The war in Ethiopia's northern region of Tigray began in November 2020. It inflicted more casualties than any other contemporary conflict in the world. It has also been among the least understood.
The fighting and accompanying blockade led to an estimated 600,000 deaths - more than the number who died in the 1984-5 famine. International journalists were banned as the region was sealed off from the outside world by Ethiopian and Eritrean governments prosecuting a strategy designed to crush Tigray at almost any cost.
Hatred of Tigrayans was stoked by senior advisers to Ethiopia's Prime Minister, Abiy Ahmed: they have called Tigrayans 'weeds' who must be uprooted, their place in history extinguished. Their language was reminiscent of that which preceded the genocide in Rwanda.
The war was also orchestrated by Eritrea's President Isaias Afwerki, who came to wield increasing influence over Ethiopian affairs. It drew in Somali troops as well as Eritrean forces.
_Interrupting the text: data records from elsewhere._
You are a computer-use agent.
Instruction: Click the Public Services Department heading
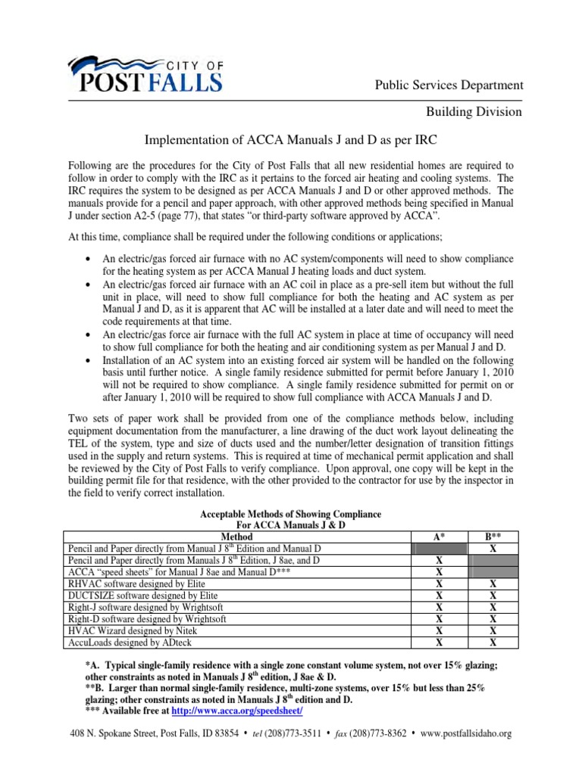449,85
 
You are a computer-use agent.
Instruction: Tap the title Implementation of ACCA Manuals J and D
291,142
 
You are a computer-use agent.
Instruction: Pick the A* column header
440,536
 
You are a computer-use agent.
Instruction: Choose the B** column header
493,536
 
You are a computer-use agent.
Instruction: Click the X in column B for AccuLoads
493,643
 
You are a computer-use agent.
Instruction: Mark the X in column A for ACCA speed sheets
440,572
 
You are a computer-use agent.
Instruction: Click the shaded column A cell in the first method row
440,548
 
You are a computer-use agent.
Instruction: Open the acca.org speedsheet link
238,712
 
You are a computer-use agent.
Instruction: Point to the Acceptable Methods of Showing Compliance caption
291,514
Peace agreements signed in November 2022 ended the worst of the violence, but without resolving the war's underlying drivers, which continue to feed a tense and uncertain situation.This book provides the first clear explanation of the factors that led to the conflict, unravelling their roots in Ethiopia's long and complex history. It describes the battles that were fought at such terrible cost and the immense suffering, particularly of women, who were brutally abused.